Office of the Minister of Finance
Office of the Minister of Revenue

Cabinet Economic Growth and Infrastructure Committee

BEPS – STRENGTHENING OUR INTEREST LIMITATION RULES

Proposal

1. This paper seeks Cabinet approval to strengthen New Zealand’s rules that prevent excess interest deductions being taken in New Zealand. This paper is part of a comprehensive package of measures to address base erosion and profit shifting (BEPS).

Executive summary

2. The use of debt is one of the simplest BEPS strategies. Multinationals with excessive levels of debt, or with related-party debt with high interest rates, have large interest deductions leaving little taxable profit in New Zealand. Robust rules limiting the use of debt (and the interest rates of that debt) are important base protection measures.

3. We recommend that Cabinet agree in principle to two major reforms to our interest limitation rules:

  • a restricted transfer pricing rule for setting the allowable interest rate on related-party loans from a non-resident to a New Zealand borrower; and
  • tightening the rules that set the debt levels allowed in New Zealand for taxpayers with international connections (the thin capitalisation rules) – in particular, setting the allowable debt level with reference to the taxpayer’s assets net of its non-debt liabilities.

4. We also recommend several minor improvements to the rules to ensure they are robust and fit for purpose.

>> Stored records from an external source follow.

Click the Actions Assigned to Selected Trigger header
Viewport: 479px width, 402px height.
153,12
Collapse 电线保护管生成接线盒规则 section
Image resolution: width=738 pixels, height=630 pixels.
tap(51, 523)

5. These changes follow the Government discussion document BEPS – strengthening our interest limitation rules (March 2017). In general, submitters on the discussion document acknowledged the need to respond to BEPS concerns but most did not agree with the specific proposals put forward.

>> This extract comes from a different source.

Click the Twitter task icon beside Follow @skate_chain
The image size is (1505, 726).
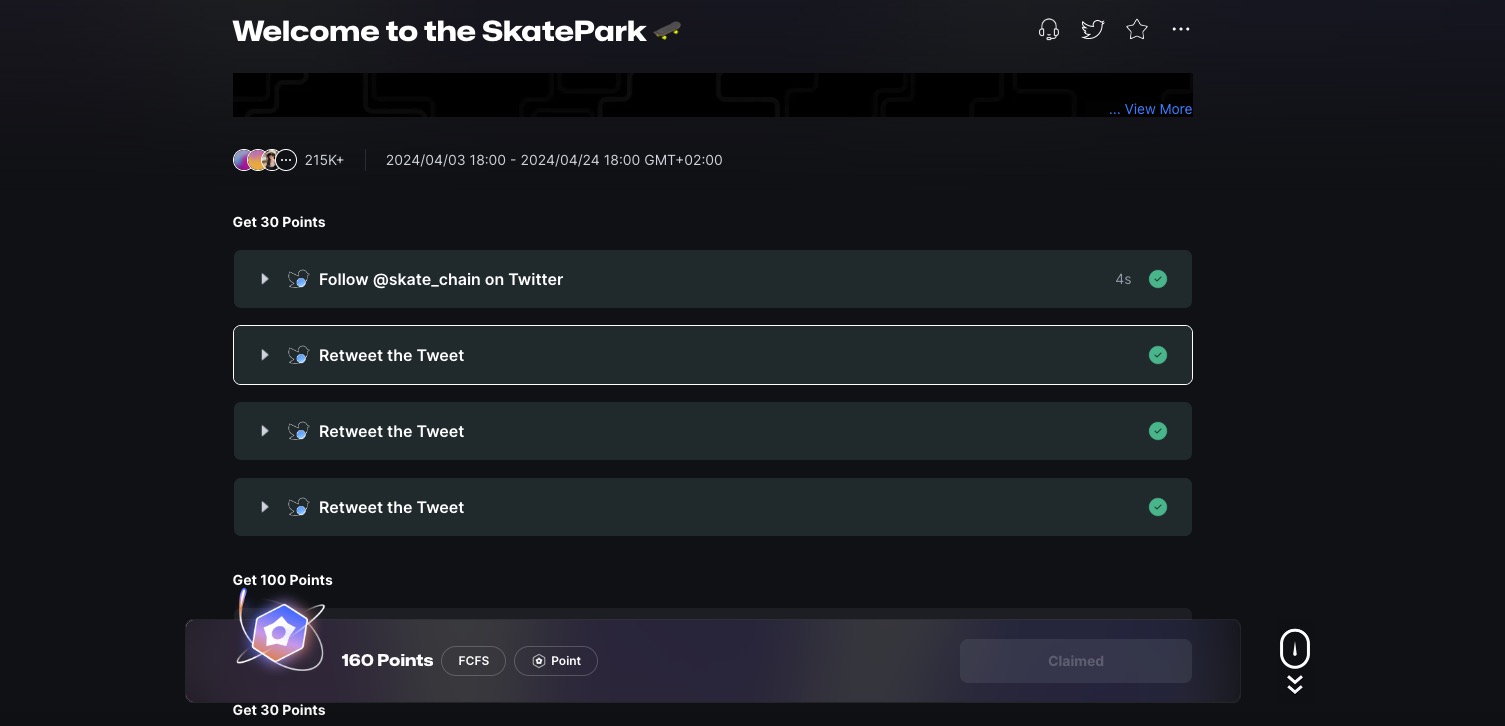coord(298,279)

6. Some of the proposals have been modified in response to these submissions. In particular, the approach for setting the allowable interest rate on related-party loans is different to that proposed in the discussion document. We anticipate that this new approach will address many, but not all, of submitters’ concerns.

7. There are some technical elements to these reforms that could benefit from further discussion with stakeholders. We therefore request that authority be delegated to the Minister of Finance and the Minister of Revenue to finalise the reforms.

8. The forecast revenue from implementing these changes is $45m in 2018/19 and $90m per annum from 2019/20. Note, however, that one technical detail to be canvassed.

Background

9. The use of debt is one of the simplest BEPS strategies. Multinationals with excessive levels of debt, or with related-party debt with high interest rates, are able to take large interest deductions. This results in little taxable profit being left in New Zealand. Robust rules limiting the use of debt (and the interest rates of that debt) are important base protection measures.

10. Accordingly, in March this year the Government released the discussion document BEPS – Strengthening our interest limitation rules. There were two key proposals: one to strengthen how related-party debt is priced, and one tightening the rules governing allowable debt levels.

11. The discussion document also recommended several minor improvements to New Zealand’s interest limitation rules to ensure they are robust and fit for purpose.

Comment

12. The majority of multinationals operating in New Zealand have relatively conservative debt positions, and the Government is committed to making sure New Zealand remains an attractive place for them to do business.

13. However, there are some multinationals that deliberately attempt to minimise their tax payments in New Zealand by engaging in BEPS strategies, such as by having related-party debt with excessive interest rates. These multinationals should not be allowed to exploit weaknesses in the current rules to achieve a competitive advantage over more compliant multinationals or domestic firms.

14. Accordingly, we recommend changes to New Zealand’s interest limitation rules, most significantly:

  • a restricted transfer pricing rule for setting the allowable interest rate on related-party loans from a non-resident to a New Zealand borrower; and
  • tightening the thin capitalisation rules, which set the debt levels allowed in New Zealand for taxpayers either with foreign parents (the inbound rules) or foreign subsidiaries (the outbound rules) – in particular, setting the allowable debt level with reference to the taxpayer’s assets net of its non-debt liabilities.

Restricted transfer pricing

15. When borrowing from a third party (such as a bank), commercial pressure will drive the borrower to obtain a low interest rate. The same pressure does not necessarily exist in a related-party context, such as when a New Zealand subsidiary borrows from its foreign parent. A rule to constrain the interest rate of such debt is necessary. Transfer pricing rules provide the current constraint on interest rates.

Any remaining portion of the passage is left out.